• Work required: Restate the records below word for word, and omit the images they hold.

Dataset items:

++++++++++

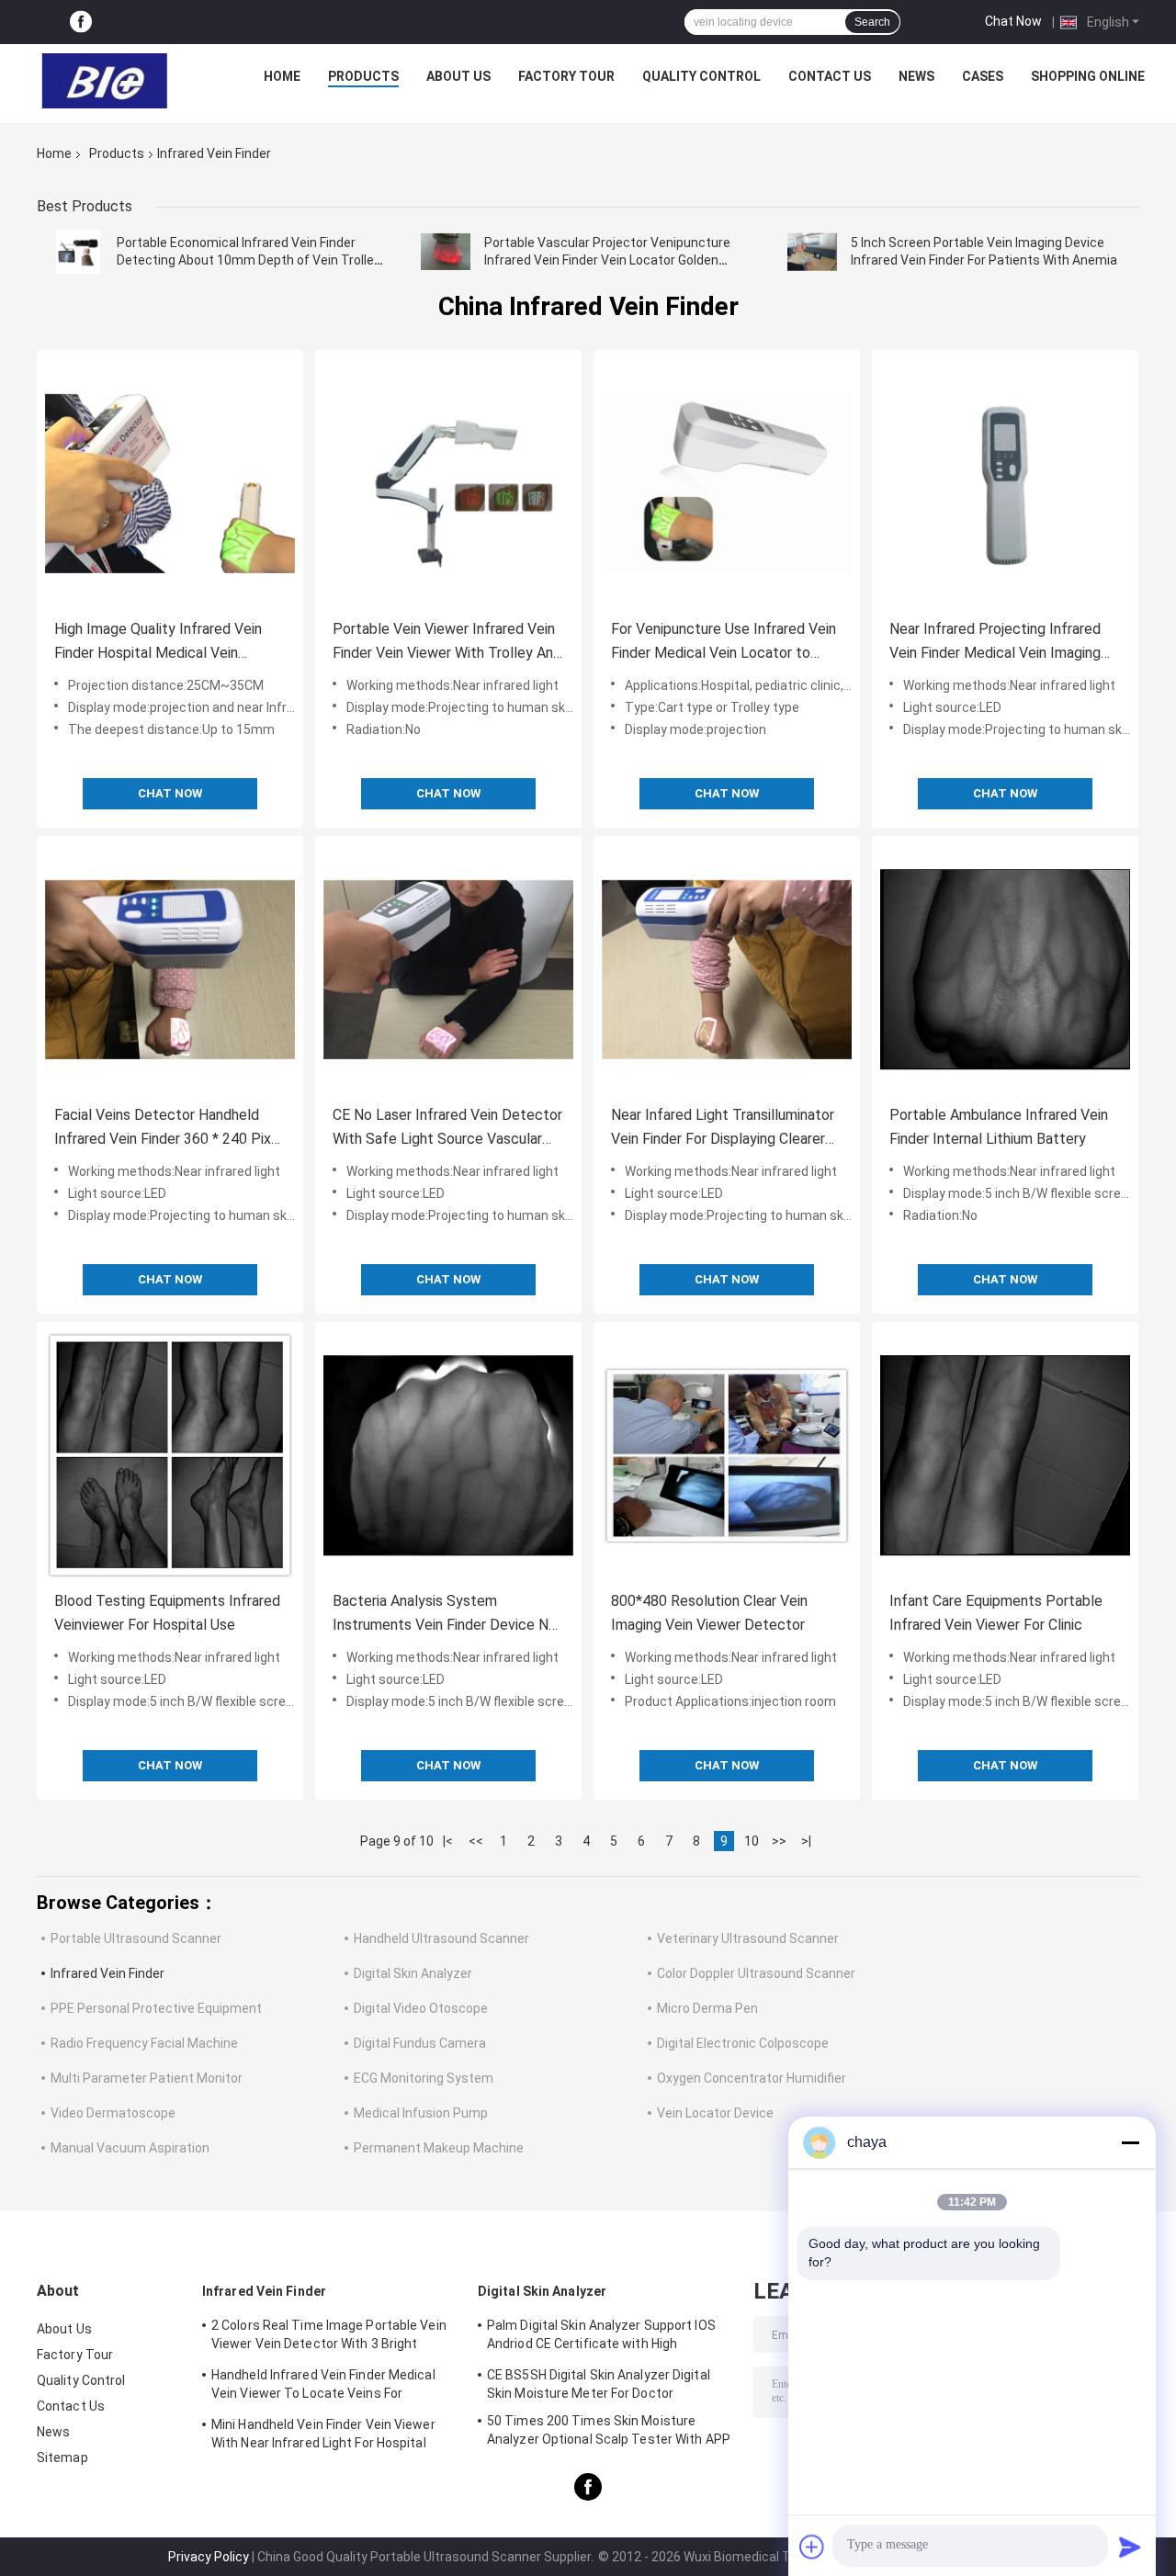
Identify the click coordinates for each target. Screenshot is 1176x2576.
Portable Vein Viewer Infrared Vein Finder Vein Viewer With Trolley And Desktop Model (447, 642)
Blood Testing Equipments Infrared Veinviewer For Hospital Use (167, 1612)
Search (872, 22)
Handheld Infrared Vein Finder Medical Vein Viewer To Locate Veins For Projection (323, 2386)
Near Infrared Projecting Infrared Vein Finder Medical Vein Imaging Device (995, 642)
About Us (458, 76)
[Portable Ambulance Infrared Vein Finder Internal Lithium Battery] (1005, 969)
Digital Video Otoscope (421, 2008)
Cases (982, 76)
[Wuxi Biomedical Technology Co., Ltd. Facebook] (80, 22)
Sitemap (62, 2457)
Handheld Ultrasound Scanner (441, 1938)
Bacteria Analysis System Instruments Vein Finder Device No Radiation (445, 1614)
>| (806, 1841)
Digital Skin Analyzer (413, 1973)
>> (779, 1841)
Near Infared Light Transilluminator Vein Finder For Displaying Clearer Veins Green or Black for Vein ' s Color (722, 1128)
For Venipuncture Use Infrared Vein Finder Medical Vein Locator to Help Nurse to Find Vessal (723, 642)
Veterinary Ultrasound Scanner (748, 1938)
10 (751, 1841)
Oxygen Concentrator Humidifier (751, 2078)
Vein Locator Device (715, 2113)
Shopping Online (1088, 76)
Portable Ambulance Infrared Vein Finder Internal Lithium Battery (998, 1126)
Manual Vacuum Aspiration (130, 2148)
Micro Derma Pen (707, 2008)
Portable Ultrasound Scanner (136, 1938)
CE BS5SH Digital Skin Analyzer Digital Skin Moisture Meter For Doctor (598, 2384)
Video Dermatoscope (113, 2113)
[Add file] (812, 2546)
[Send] (1130, 2546)
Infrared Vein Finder (107, 1973)
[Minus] (1130, 2142)
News (916, 76)
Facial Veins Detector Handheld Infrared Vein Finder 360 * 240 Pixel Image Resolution (168, 1128)
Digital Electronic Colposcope (743, 2043)
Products (363, 76)
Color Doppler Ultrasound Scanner (756, 1973)
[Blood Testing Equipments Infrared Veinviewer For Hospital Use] (170, 1455)
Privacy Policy (208, 2556)
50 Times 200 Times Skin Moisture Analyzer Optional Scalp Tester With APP (608, 2429)
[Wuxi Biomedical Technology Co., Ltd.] (105, 80)
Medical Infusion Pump (421, 2113)
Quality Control (701, 76)
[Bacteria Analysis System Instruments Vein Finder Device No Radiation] (448, 1455)
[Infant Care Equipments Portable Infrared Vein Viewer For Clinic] (1005, 1455)
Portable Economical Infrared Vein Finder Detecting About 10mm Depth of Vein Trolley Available (248, 260)
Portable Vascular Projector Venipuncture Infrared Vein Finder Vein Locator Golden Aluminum (607, 260)
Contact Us (829, 76)
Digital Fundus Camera (420, 2043)
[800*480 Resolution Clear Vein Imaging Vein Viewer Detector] (727, 1455)
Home (282, 76)
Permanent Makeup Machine (439, 2148)
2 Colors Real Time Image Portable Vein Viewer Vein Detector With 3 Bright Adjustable (329, 2337)
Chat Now (1013, 21)
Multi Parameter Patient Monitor (147, 2078)
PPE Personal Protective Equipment (156, 2008)
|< (448, 1841)
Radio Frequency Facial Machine (144, 2043)
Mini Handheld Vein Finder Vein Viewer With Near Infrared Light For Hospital (323, 2433)
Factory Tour (566, 76)
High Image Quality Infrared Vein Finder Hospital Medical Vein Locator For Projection (158, 642)
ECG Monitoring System (423, 2078)
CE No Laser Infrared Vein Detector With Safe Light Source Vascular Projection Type (447, 1128)
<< (476, 1841)
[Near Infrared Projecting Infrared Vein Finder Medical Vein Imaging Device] (1005, 483)
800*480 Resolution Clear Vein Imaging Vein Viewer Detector (709, 1612)
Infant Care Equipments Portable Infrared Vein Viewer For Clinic (995, 1612)
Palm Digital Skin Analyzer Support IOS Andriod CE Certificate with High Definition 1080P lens (601, 2337)
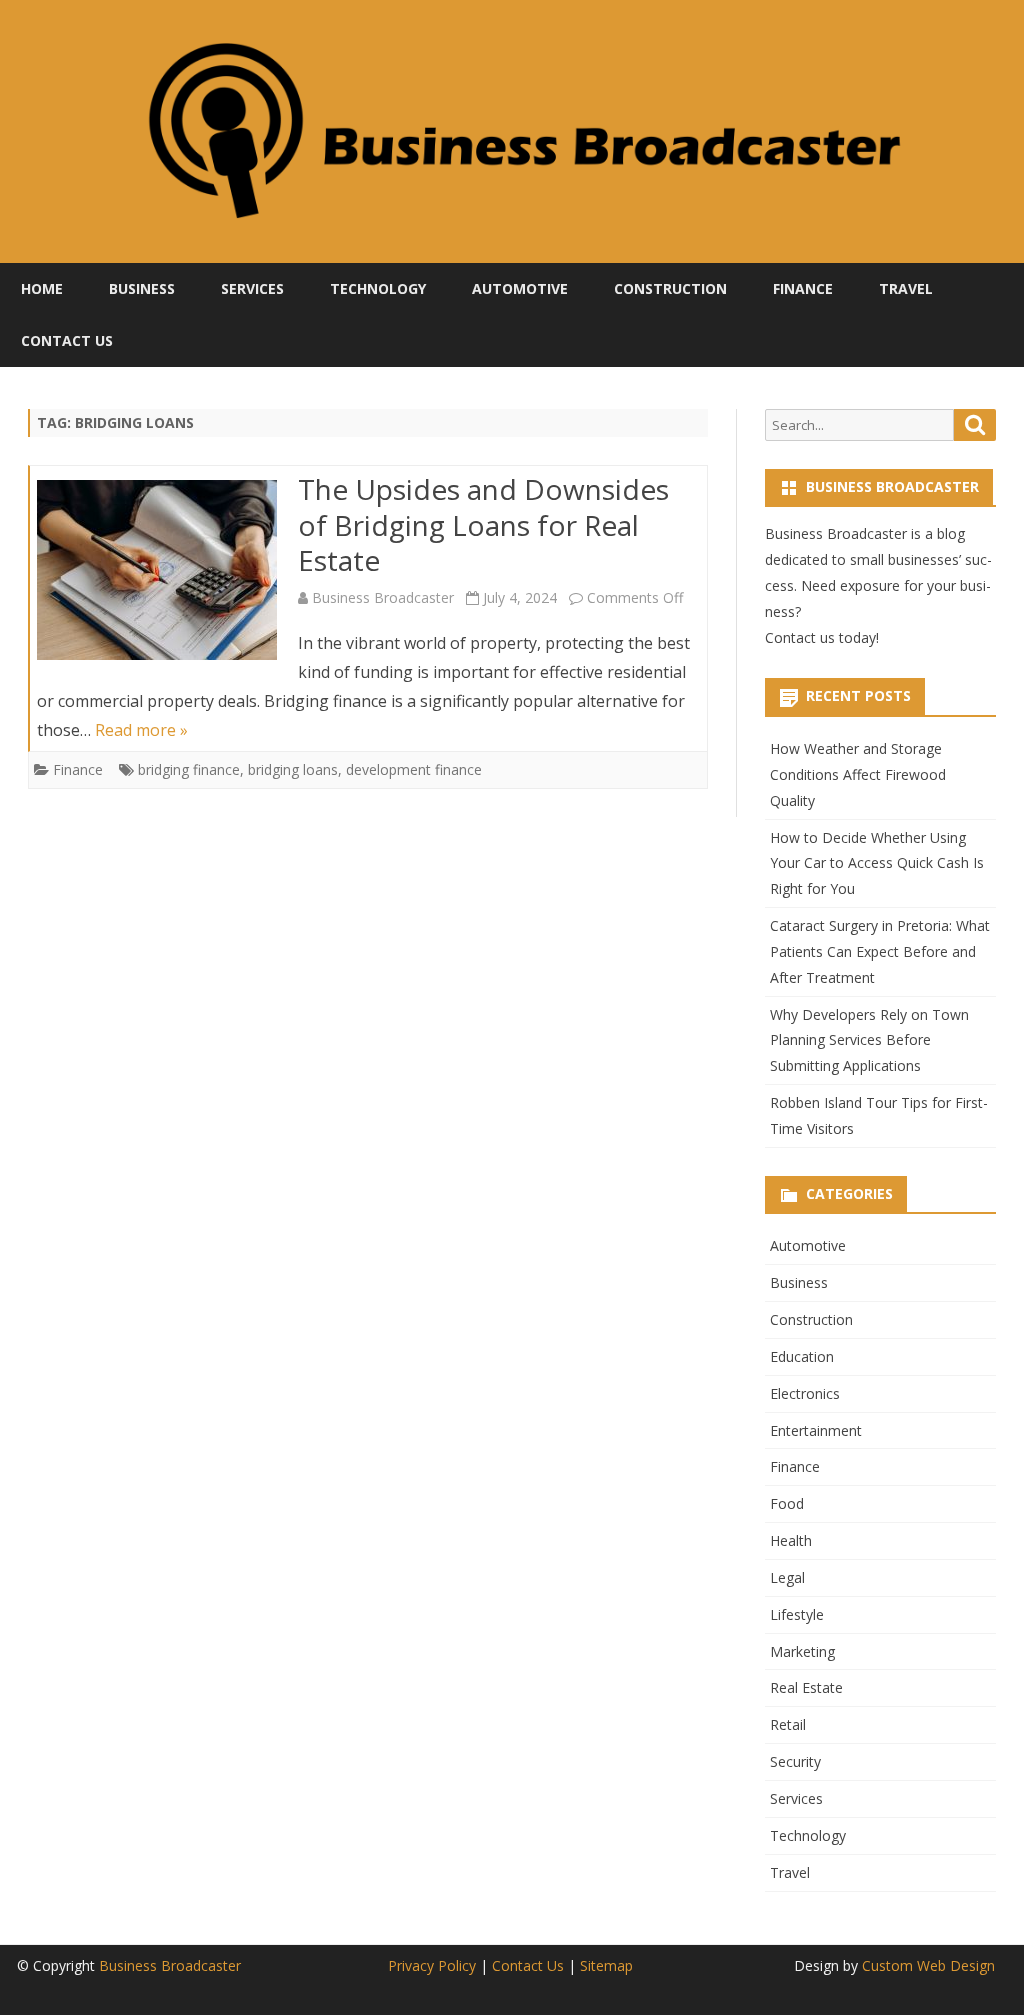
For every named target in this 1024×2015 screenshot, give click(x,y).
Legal (787, 1577)
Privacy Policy (432, 1965)
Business (142, 288)
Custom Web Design (928, 1965)
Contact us (800, 637)
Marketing (802, 1651)
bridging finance (189, 769)
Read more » (141, 730)
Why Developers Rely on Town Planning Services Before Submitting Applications (869, 1040)
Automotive (520, 288)
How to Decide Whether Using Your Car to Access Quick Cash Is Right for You (877, 863)
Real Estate (806, 1687)
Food (787, 1503)
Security (795, 1761)
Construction (670, 288)
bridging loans (293, 769)
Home (42, 288)
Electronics (805, 1393)
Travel (906, 288)
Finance (803, 288)
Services (252, 288)
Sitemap (606, 1965)
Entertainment (816, 1430)
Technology (378, 288)
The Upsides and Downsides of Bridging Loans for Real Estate (483, 525)
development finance (414, 769)
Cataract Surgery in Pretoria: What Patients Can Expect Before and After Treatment (880, 951)
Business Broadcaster (383, 597)
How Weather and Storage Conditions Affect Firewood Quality (858, 774)
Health (791, 1540)
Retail (788, 1724)
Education (802, 1356)
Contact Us (67, 340)
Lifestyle (797, 1614)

++++++++++

• Answer to the problem:
Identify the click coordinates for each target. Screenshot is 1176x2576.
Portable Vein Viewer Infrared Vein Finder Vein Viewer With Trolley And Desktop Model (447, 642)
Blood Testing Equipments Infrared Veinviewer For Hospital Use (167, 1612)
Search (872, 22)
Handheld Infrared Vein Finder Medical Vein Viewer To Locate Veins For Projection (323, 2386)
Near Infrared Projecting Infrared Vein Finder Medical Vein Imaging Device (995, 642)
About Us (458, 76)
[Portable Ambulance Infrared Vein Finder Internal Lithium Battery] (1005, 969)
Digital Video Otoscope (421, 2008)
Cases (982, 76)
[Wuxi Biomedical Technology Co., Ltd. Facebook] (80, 22)
Sitemap (62, 2457)
Handheld Ultrasound Scanner (441, 1938)
Bacteria Analysis System Instruments Vein Finder Device No Radiation (445, 1614)
>| (806, 1841)
Digital Skin Analyzer (413, 1973)
>> (779, 1841)
Near Infared Light Transilluminator Vein Finder For Displaying Clearer Veins Green or Black for Vein ' s Color (722, 1128)
For Venipuncture Use Infrared Vein Finder Medical Vein Locator to Help Nurse to Find Vessal (723, 642)
Veterinary Ultrasound Scanner (748, 1938)
10 (751, 1841)
Oxygen Concentrator Humidifier (751, 2078)
Vein Locator Device (715, 2113)
Shopping Online (1088, 76)
Portable Ambulance Infrared Vein Finder Internal Lithium Battery (998, 1126)
Manual Vacuum Aspiration (130, 2148)
Micro Derma Pen (707, 2008)
Portable Ultrasound Scanner (136, 1938)
CE BS5SH Digital Skin Analyzer Digital Skin Moisture Meter For Doctor (598, 2384)
Video Dermatoscope (113, 2113)
[Add file] (812, 2546)
[Send] (1130, 2546)
Infrared Vein Finder (107, 1973)
[Minus] (1130, 2142)
News (916, 76)
Facial Veins Detector Handheld Infrared Vein Finder 360 * 240 Pixel Image Resolution (168, 1128)
Digital Electronic Colposcope (743, 2043)
Products (363, 76)
Color Doppler Ultrasound Scanner (756, 1973)
[Blood Testing Equipments Infrared Veinviewer For Hospital Use] (170, 1455)
Privacy Policy (208, 2556)
50 Times 200 Times Skin Moisture Analyzer Optional Scalp Tester With APP (608, 2429)
[Wuxi Biomedical Technology Co., Ltd.] (105, 80)
Medical Infusion Pump (421, 2113)
Quality Control (701, 76)
[Bacteria Analysis System Instruments Vein Finder Device No Radiation] (448, 1455)
[Infant Care Equipments Portable Infrared Vein Viewer For Clinic] (1005, 1455)
Portable Economical Infrared Vein Finder Detecting About 10mm Depth of Vein Trolley Available (248, 260)
Portable Vascular Projector Venipuncture Infrared Vein Finder Vein Locator Golden Aluminum (607, 260)
Contact Us (829, 76)
Digital Fundus Camera (420, 2043)
[800*480 Resolution Clear Vein Imaging Vein Viewer Detector] (727, 1455)
Home (282, 76)
Permanent Makeup Machine (439, 2148)
2 Colors Real Time Image Portable Vein Viewer Vein Detector With 3 Bright Adjustable (329, 2337)
Chat Now (1013, 21)
Multi Parameter Patient Monitor (147, 2078)
PPE Personal Protective Equipment (156, 2008)
|< (448, 1841)
Radio Frequency Facial Machine (144, 2043)
Mini Handheld Vein Finder Vein Viewer With Near Infrared Light For Hospital (323, 2433)
Factory Tour (566, 76)
High Image Quality Infrared Vein Finder Hospital Medical Vein Locator For Projection (158, 642)
ECG Monitoring System (423, 2078)
CE No Laser Infrared Vein Detector With Safe Light Source Vascular Projection Type (447, 1128)
<< (476, 1841)
[Near Infrared Projecting Infrared Vein Finder Medical Vein Imaging Device] (1005, 483)
800*480 Resolution Clear Vein Imaging Vein Viewer Detector (709, 1612)
Infant Care Equipments Portable Infrared Vein Viewer For Clinic (995, 1612)
Palm Digital Skin Analyzer Support IOS Andriod CE Certificate with High Definition 1080P lens (601, 2337)
For every named target in this 1024×2015 screenshot, give click(x,y).
Legal (787, 1577)
Privacy Policy (432, 1965)
Business (142, 288)
Custom Web Design (928, 1965)
Contact us (800, 637)
Marketing (802, 1651)
bridging finance (189, 769)
Read more » (141, 730)
Why Developers Rely on Town Planning Services Before Submitting Applications (869, 1040)
Automotive (520, 288)
How to Decide Whether Using Your Car to Access Quick Cash Is Right for You (877, 863)
Real Estate (806, 1687)
Food (787, 1503)
Security (795, 1761)
Construction (670, 288)
bridging loans (293, 769)
Home (42, 288)
Electronics (805, 1393)
Travel (906, 288)
Finance (803, 288)
Services (252, 288)
Sitemap (606, 1965)
Entertainment (816, 1430)
Technology (378, 288)
The Upsides and Downsides of Bridging Loans for Real Estate (483, 525)
development finance (414, 769)
Cataract Surgery in Pretoria: What Patients Can Expect Before and After Treatment (880, 951)
Business Broadcaster (383, 597)
How Weather and Storage Conditions Affect Firewood Quality (858, 774)
Health (791, 1540)
Retail (788, 1724)
Education (802, 1356)
Contact Us (67, 340)
Lifestyle (797, 1614)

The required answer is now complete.